The "pana" actually became popular back in the martial law in 70's during the regime of Pres. Marcos. Guns were banned. I'm not sure if pana" means bow. From what I know "pana" means arrow or the whole weapon as a whole like "bow and arrow" or "flechette stick and arrow". These were used by most fraternal gangs and street gangs. Imagine being on the wrong turf and 15 to 20 or more guys shooting at you at the same time in every direction...and the arrows had barbs/double barbs to make things worse. But these were the go to weapons because they were quiet and gave you distance when going against an opponent. Up close they would use "balisongs" or ice picks.


----------



## Dr J (Apr 22, 2013)

As a youth our first choice was White Cedar because their near perfect forks,then Guava, Tamarind, Genip, Cashew, and a lot of others. Our method of tying was around the fork with the tabs on the outside. Pouches were from shoe tongues, old leather belts, or purses. the first choice was red inner tubes if you could get a section without a patch. I must say they did the job then this is now. good luck with whichever method you decide to use.


----------



## Porkneck (Jun 8, 2013)

Forgot about tamarind...that too was used. Tying method in the Philippines is almost always OTT.


----------



## Arnisador78 (Apr 10, 2013)

I aked my friend more about the rubber. I suspect it might be gum rubber. This was what he told me."The primary use for those bands were for slingshots when I was growing up in the 60's & 70's. We typically would buy that in the "palengke" or fish/meat/vegetable market in the provinces (in stalls where kids can buy cheap toys). Street gangs also use it in the 70s. If I remember correctly, their slingshots were not in the shape of a "Y" but a single short stick ("I" shape). There was a movie that came out around 1978 titled " Boy Pana" starring Bembol Roco. I was checking Youtube to see if they have the movie there but didn't see it. I did find two movie posters which I'm attaching here... I again saw these bands in the year 2006 when I visited the Philippines. I saw it in the toy section of a grocery store. I bet it can still be found everywhere in the country. "


----------



## Dr J (Apr 22, 2013)

Thanks for the information!


----------



## Porkneck (Jun 8, 2013)

That is correct. They still sell them in the "palengkes"...(similar to the farmers markets we have here but less appealing) and hardware stores sell them too as it is used by plumbers or "diy" home owners as a temporary fix for leaking water pipes or for binding things together.

I am curious about them due to the fact that the last time I shoot a slingshot besides the past 2 months was about 30 years ago. Back then I was satisfied with the performance but now, without anything to compare it to, I can not say the same.

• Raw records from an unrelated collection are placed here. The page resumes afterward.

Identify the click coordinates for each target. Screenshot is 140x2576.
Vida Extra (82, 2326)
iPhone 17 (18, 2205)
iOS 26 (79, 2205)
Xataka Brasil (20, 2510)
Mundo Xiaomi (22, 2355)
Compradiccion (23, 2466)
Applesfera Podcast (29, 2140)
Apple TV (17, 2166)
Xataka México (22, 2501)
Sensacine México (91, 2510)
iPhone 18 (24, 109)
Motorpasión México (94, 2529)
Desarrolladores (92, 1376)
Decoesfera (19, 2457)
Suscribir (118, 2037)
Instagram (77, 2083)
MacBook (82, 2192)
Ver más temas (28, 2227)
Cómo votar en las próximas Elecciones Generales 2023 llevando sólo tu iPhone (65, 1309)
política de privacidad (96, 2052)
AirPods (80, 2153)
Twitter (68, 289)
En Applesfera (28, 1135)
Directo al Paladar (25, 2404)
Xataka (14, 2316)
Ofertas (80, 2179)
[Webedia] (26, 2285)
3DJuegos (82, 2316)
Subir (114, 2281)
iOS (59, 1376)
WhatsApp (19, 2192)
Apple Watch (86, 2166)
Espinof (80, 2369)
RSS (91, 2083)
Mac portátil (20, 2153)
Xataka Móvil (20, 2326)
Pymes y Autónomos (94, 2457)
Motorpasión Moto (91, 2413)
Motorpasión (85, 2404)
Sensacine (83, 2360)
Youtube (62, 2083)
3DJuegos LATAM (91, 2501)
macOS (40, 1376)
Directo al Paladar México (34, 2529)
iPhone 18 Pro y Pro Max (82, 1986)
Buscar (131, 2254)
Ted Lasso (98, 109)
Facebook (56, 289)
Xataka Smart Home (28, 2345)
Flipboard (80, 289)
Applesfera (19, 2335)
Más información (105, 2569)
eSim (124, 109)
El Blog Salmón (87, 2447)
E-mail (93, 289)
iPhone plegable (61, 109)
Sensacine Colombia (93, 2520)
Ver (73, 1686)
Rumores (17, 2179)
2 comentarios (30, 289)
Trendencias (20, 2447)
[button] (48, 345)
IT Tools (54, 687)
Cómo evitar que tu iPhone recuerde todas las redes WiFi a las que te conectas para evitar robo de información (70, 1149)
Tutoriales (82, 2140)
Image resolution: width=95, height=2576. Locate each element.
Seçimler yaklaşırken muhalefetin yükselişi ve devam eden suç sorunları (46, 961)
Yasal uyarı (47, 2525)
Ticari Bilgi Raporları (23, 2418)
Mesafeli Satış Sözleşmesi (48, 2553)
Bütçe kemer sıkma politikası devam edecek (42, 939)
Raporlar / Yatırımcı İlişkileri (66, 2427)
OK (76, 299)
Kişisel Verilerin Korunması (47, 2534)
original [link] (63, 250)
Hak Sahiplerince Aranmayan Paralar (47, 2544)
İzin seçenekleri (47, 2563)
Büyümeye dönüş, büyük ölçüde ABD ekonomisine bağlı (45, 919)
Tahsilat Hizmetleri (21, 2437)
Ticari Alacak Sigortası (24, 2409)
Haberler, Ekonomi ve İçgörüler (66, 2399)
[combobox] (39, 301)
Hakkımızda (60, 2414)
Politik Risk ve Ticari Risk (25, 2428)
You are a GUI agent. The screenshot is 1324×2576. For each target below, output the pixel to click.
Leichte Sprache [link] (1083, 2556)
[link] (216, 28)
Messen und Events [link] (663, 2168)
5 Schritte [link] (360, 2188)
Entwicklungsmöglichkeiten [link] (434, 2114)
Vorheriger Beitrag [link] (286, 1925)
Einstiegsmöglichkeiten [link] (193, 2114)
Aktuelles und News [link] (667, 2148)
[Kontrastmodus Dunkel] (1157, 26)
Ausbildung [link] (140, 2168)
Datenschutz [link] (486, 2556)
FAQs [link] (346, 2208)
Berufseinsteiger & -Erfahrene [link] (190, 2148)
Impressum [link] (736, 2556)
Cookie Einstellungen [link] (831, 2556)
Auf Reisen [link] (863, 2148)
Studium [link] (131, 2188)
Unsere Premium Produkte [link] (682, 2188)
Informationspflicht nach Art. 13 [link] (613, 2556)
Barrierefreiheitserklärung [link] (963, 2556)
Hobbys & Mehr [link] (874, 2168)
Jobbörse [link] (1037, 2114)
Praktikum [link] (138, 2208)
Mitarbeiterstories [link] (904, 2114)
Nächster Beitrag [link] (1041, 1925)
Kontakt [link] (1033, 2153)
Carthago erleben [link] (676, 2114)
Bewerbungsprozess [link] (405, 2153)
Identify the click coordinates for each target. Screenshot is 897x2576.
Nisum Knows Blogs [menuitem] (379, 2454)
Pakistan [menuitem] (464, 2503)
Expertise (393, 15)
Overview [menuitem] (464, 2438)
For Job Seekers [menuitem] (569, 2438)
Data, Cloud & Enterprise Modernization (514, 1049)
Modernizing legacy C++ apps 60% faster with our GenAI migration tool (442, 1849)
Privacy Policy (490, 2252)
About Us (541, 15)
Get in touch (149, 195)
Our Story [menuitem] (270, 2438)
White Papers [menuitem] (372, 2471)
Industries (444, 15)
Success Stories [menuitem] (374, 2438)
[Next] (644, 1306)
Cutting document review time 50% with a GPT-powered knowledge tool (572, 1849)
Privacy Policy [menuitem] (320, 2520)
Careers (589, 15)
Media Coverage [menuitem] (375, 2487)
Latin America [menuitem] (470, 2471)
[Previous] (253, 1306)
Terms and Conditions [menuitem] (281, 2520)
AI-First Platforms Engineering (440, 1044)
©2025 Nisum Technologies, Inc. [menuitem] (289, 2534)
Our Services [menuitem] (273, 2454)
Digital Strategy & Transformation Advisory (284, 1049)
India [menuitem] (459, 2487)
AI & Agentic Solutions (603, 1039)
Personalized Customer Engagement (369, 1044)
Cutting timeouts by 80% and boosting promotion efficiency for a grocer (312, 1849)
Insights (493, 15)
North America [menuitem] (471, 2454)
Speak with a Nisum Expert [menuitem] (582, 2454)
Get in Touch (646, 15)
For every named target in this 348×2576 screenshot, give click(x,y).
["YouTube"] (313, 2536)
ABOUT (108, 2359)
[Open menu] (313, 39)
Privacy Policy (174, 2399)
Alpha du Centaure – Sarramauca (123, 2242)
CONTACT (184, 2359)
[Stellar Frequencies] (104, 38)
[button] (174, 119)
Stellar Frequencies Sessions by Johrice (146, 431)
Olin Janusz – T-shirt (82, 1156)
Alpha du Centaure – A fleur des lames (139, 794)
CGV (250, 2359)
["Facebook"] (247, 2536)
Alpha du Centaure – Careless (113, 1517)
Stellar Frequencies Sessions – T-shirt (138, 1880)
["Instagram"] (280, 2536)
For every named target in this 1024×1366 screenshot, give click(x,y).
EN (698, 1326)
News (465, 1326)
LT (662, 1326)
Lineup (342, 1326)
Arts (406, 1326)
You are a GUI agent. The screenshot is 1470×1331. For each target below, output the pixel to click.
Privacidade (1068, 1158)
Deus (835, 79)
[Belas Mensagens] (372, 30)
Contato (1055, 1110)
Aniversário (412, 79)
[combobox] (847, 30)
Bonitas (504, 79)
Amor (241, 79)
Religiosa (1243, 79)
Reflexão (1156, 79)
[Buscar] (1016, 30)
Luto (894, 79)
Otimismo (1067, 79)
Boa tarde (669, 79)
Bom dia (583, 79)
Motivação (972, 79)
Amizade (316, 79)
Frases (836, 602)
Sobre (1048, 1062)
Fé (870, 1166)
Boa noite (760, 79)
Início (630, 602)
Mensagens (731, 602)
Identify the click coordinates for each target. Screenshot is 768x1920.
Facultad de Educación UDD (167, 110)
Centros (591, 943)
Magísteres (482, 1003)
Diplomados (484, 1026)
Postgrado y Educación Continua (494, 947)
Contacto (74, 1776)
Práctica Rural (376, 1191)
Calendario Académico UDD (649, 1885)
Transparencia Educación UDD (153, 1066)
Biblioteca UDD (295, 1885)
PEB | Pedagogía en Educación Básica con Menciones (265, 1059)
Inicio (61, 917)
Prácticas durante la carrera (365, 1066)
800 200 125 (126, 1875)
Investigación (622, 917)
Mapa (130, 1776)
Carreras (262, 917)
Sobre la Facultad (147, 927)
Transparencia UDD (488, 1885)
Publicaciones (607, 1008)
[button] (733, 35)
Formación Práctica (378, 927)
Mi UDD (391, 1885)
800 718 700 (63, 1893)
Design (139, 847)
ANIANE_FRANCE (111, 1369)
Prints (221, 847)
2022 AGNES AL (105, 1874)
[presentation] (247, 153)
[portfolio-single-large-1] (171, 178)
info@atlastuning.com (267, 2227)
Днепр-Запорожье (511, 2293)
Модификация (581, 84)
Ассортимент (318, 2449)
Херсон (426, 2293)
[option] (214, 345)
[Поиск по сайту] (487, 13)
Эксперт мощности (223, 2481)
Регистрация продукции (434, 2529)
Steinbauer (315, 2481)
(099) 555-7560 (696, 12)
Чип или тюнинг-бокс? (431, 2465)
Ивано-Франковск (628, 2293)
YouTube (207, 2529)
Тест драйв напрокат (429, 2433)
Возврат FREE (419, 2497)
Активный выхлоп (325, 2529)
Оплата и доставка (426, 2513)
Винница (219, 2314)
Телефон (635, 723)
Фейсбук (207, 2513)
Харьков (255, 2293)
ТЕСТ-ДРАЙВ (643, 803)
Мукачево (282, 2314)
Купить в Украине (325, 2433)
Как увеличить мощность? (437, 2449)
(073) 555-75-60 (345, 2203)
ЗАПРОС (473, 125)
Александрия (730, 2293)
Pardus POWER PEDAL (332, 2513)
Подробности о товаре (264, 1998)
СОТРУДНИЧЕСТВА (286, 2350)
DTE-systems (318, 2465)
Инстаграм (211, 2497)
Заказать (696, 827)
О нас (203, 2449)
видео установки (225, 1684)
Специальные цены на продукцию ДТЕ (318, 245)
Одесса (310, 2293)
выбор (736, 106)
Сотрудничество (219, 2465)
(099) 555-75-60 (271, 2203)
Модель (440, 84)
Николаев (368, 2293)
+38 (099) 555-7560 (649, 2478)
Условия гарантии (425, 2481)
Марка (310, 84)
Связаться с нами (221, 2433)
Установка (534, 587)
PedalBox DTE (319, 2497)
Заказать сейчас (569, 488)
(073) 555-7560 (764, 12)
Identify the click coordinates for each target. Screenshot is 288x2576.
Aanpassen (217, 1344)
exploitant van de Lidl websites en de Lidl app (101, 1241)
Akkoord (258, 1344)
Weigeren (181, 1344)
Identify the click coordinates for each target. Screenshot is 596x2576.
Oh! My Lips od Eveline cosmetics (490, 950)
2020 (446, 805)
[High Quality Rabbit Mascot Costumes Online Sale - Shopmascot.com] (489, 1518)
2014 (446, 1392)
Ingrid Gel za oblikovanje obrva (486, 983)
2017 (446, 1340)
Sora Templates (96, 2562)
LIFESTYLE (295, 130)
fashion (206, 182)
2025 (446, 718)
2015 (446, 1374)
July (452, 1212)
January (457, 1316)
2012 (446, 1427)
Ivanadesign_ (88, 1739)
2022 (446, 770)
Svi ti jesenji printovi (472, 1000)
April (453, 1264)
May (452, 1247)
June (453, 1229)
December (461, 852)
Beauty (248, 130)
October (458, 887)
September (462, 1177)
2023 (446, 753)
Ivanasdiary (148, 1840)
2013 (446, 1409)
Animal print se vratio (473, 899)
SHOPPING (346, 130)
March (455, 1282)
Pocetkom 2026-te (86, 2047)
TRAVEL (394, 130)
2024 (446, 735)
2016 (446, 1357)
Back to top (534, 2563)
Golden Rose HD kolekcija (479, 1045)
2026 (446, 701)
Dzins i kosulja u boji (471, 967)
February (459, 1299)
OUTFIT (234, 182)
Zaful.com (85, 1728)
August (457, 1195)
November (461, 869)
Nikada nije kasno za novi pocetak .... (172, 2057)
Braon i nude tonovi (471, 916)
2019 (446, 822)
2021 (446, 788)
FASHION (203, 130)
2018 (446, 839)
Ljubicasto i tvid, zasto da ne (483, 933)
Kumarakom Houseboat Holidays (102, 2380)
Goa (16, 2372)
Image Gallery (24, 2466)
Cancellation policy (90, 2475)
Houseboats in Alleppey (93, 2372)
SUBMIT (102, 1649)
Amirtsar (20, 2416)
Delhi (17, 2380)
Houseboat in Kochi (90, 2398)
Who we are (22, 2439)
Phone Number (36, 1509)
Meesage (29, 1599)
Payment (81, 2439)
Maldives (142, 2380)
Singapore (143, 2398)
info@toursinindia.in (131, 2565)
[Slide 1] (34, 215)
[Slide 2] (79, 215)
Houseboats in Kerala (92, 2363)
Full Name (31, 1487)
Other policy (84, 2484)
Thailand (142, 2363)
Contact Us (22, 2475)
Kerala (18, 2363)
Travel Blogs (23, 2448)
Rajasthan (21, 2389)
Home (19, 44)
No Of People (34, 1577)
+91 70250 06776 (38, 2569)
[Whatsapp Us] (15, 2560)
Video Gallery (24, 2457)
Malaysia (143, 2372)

As for the photo of the "pana" you posted, that looks pretty compared to the ones I have seen back then...which were actually used on people and the barb end was usually kept rusty (for tetanus). What's funny is most of the guys who shot these things had a scar or 2 on there arms or hands due to the rebound of the arrow, instead of releasing away, it hits them right back.

Arnis, Ask your friend to translate the poster...it's hilarious!


----------



## DaveSteve (May 16, 2012)

This rubber you get at the market I s not worth the money. I used it. I can tell you that I can throw a rock faster than this rubber shoots. I have seen it used on homemade harpoons though.?


----------